■ Aim of the exercise ■
Lines holding the string "will" in the listing below are to be copied.

■ Extracted records ■
================
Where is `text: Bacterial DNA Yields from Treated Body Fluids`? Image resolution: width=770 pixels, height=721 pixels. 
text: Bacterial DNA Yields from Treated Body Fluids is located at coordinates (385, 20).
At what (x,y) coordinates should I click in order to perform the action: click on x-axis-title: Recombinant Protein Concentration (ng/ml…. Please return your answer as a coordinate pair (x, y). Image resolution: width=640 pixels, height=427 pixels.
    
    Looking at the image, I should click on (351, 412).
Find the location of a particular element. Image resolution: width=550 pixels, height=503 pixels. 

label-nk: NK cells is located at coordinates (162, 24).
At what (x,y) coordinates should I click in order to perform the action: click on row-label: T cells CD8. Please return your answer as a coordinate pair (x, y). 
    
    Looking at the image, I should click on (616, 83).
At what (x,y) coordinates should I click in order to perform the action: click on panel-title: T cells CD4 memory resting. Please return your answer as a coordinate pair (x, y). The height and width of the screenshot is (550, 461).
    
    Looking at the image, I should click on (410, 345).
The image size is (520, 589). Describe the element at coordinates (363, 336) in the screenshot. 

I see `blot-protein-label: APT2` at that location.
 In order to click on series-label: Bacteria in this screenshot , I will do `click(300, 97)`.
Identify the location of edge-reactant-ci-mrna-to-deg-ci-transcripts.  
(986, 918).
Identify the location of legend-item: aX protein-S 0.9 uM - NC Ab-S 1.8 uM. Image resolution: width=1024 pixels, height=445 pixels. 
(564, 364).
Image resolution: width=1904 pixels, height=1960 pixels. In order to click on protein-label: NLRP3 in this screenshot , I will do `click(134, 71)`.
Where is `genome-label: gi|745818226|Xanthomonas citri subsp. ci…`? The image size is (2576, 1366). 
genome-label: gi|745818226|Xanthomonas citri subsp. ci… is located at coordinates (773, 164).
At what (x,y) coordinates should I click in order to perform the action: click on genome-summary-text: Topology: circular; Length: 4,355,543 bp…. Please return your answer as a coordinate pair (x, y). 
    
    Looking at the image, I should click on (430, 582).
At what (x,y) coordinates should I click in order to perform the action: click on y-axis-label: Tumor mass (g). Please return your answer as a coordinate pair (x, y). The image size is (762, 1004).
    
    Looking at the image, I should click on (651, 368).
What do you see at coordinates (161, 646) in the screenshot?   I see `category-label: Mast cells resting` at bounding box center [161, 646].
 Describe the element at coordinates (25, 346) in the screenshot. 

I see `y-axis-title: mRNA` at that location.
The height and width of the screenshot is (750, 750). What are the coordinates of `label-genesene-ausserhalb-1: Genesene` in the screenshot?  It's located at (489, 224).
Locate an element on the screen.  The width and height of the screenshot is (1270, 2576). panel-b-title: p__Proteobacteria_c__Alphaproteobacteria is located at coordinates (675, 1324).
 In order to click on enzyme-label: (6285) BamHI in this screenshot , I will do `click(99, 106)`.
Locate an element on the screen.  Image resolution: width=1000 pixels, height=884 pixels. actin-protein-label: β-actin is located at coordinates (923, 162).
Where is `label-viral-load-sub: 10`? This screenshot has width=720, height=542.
================
■ Answer to the exercise ■
 In order to click on series-label: Bacteria in this screenshot , I will do `click(300, 97)`.
Image resolution: width=1904 pixels, height=1960 pixels. In order to click on protein-label: NLRP3 in this screenshot , I will do `click(134, 71)`.
 In order to click on enzyme-label: (6285) BamHI in this screenshot , I will do `click(99, 106)`.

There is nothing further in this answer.